Levantamento inédito mostra aumento de 70% nos despejos no Brasil

Especialistas explicam motivações que provocam avalanche de remoções forçadas no último ano. Obras públicas promovem ondas de despejos e coloca governos no centro do debate

O acampamento Nova Palestina na beira da represa Guarapiranga pressiona o governo por moradia digna. Foto: Marcelo Camargo/ABr

Um levantamento inédito divulgado nesta quarta-feira (14) pela Campanha Nacional Despejo Zero trouxe à tona uma alarmante realidade no Brasil: mais de 1,5 milhão de pessoas foram vítimas de despejos ou remoções forçadas entre outubro de 2022 e julho de 2024. Esse número representa um aumento de 70% em comparação a outubro de 2022, quando 898.916 brasileiros haviam enfrentado essa situação.

O mapeamento reúne casos coletivos de remoção forçada de pessoas e de comunidades inteiras, que foram expulsas de seus locais de moradia. Isso inclui não só os casos judicializados, mas também processos administrativos promovidos pelo poder público.

Segundo a Campanha Nacional Despejo Zero – articulação nacional composta por 175 organizações que atuam na luta pelo direito à vida na cidade e no campo e que fez o mapeamento de forma coletiva – esse número pode ser ainda maior já que a pesquisa não considera a população em situação de rua e pessoas que estão ameaçadas por desastres socioambientais.

ENTRADAS FORNECIDAS:
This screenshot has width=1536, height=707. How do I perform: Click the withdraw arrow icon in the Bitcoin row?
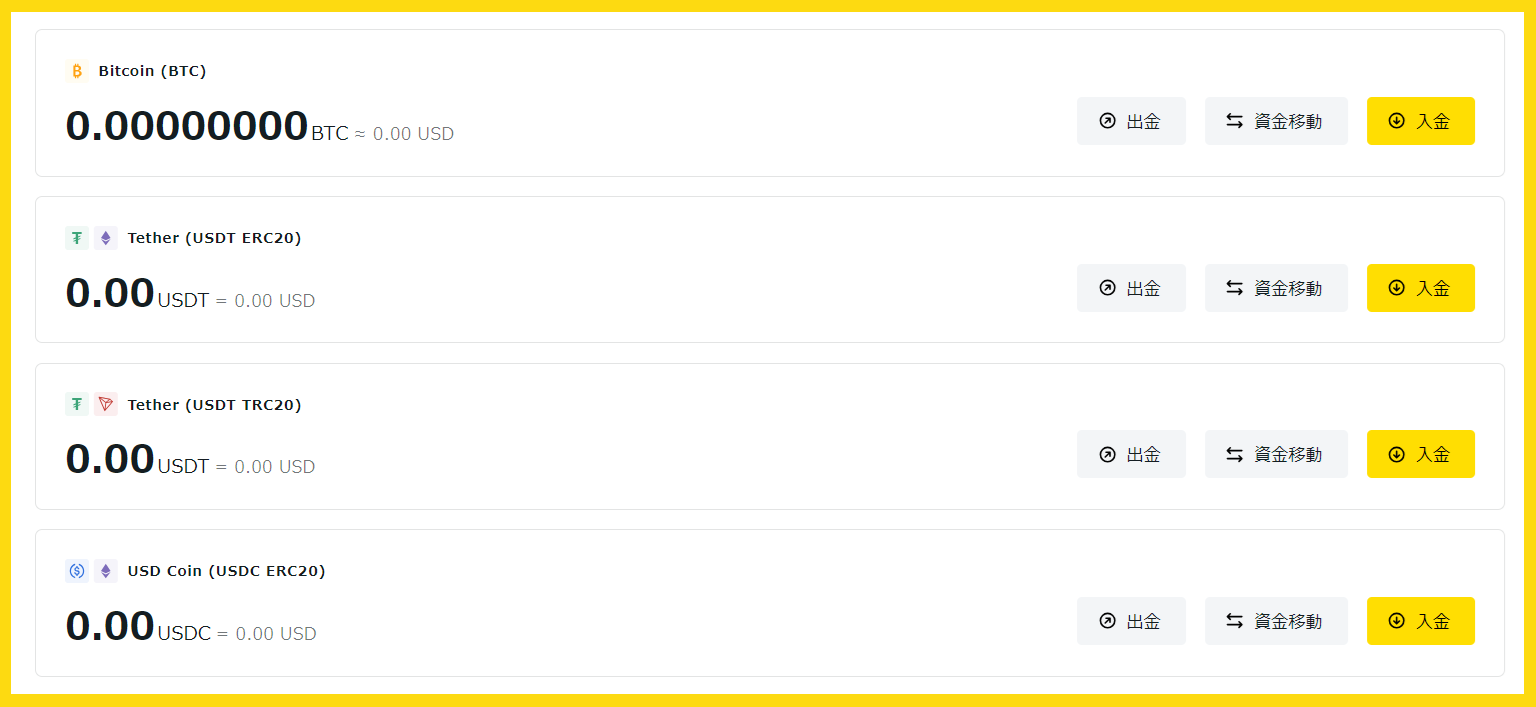pyautogui.click(x=1107, y=121)
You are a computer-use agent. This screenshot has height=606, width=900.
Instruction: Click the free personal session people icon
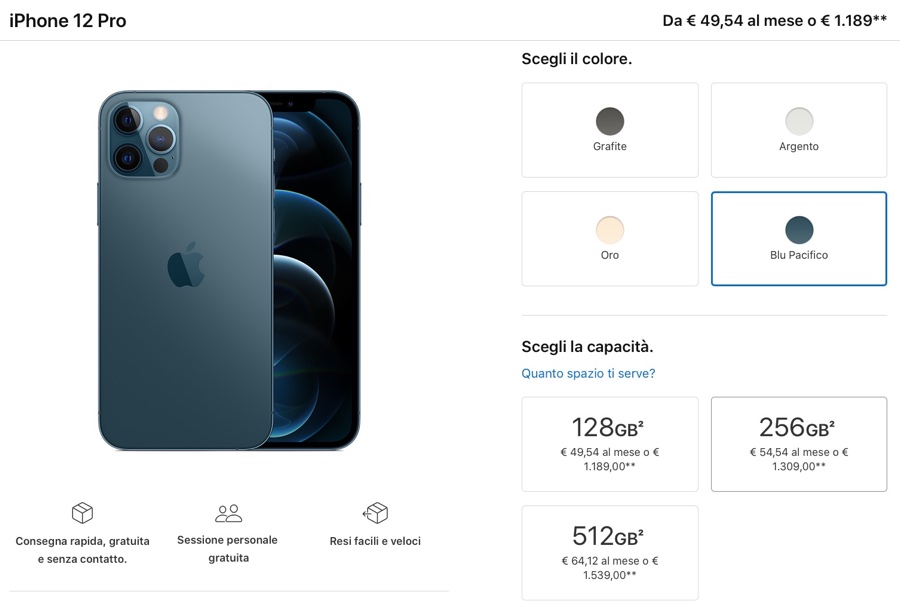[228, 511]
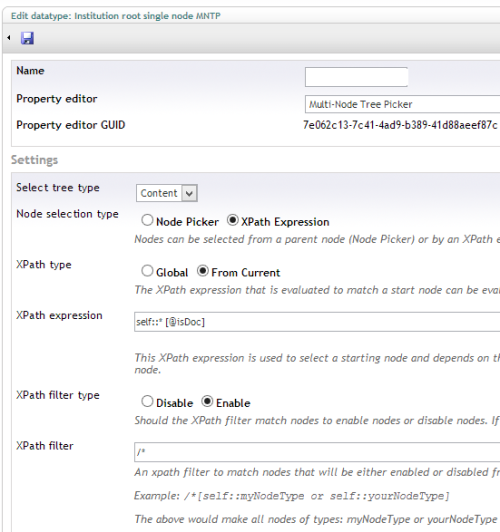Select the XPath Expression radio option
This screenshot has height=532, width=500.
(x=232, y=221)
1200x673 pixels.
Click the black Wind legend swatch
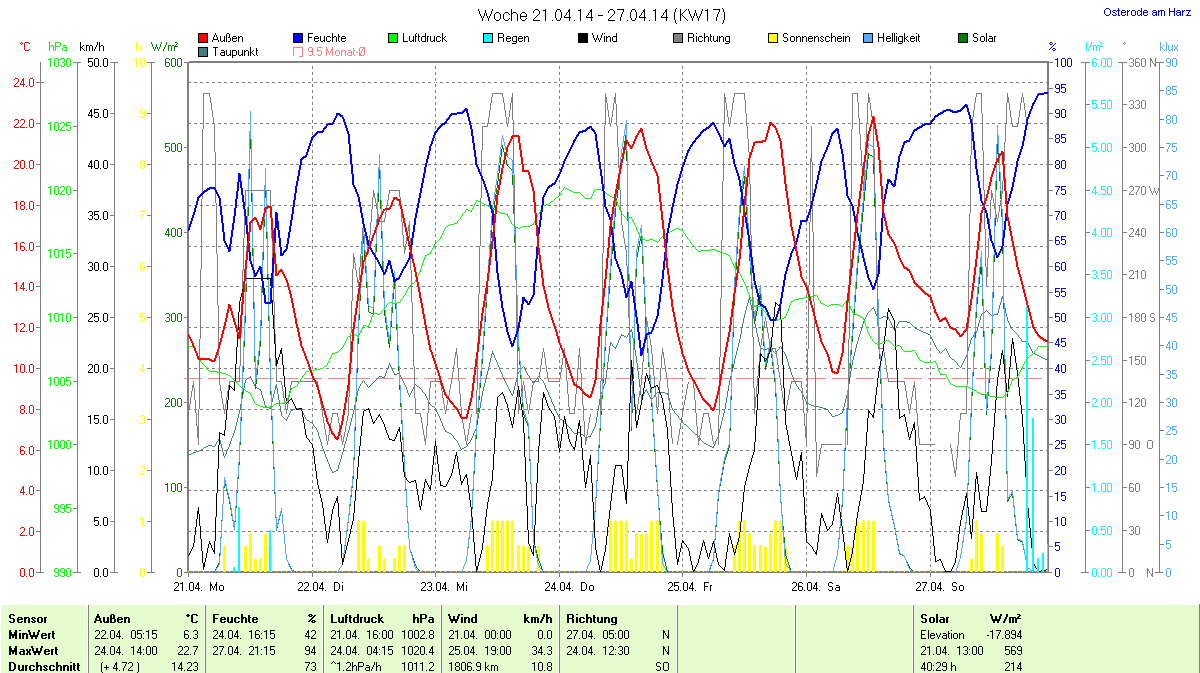pos(583,38)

EXPLORAR O MATERIAL:
A: Diga se cada afirmação abaixo está de acordo com a reportagem sobre os despejos, respondendo sim ou não e citando literalmente as palavras que decidem: (i) a Campanha Nacional Despejo Zero reúne 175 organizações; (ii) a pesquisa considera a população em situação de rua; (iii) em outubro de 2022, 898.916 brasileiros já tinham enfrentado despejos ou remoções.
B: Segundo a reportagem sobre os despejos, quantas pessoas foram vítimas de despejos ou remoções forçadas entre outubro de 2022 e julho de 2024?
C: Por favor, reproduza da reportagem sobre os despejos tudo o que vai desde "Levantamento inédito mostra" até "enfrentado essa situação.".
Baseie-se somente na reportagem, sem recorrer à listagem.

RESPOSTAS POR TAREFA:
A:
(i) Sim: "articulação nacional composta por 175 organizações".
(ii) Não: "a pesquisa não considera a população em situação de rua".
(iii) Sim: "quando 898.916 brasileiros haviam enfrentado essa situação".

B: Mais de 1,5 milhão de pessoas.

C:
Levantamento inédito mostra aumento de 70% nos despejos no Brasil

Especialistas explicam motivações que provocam avalanche de remoções forçadas no último ano. Obras públicas promovem ondas de despejos e coloca governos no centro do debate

O acampamento Nova Palestina na beira da represa Guarapiranga pressiona o governo por moradia digna. Foto: Marcelo Camargo/ABr

Um levantamento inédito divulgado nesta quarta-feira (14) pela Campanha Nacional Despejo Zero trouxe à tona uma alarmante realidade no Brasil: mais de 1,5 milhão de pessoas foram vítimas de despejos ou remoções forçadas entre outubro de 2022 e julho de 2024. Esse número representa um aumento de 70% em comparação a outubro de 2022, quando 898.916 brasileiros haviam enfrentado essa situação.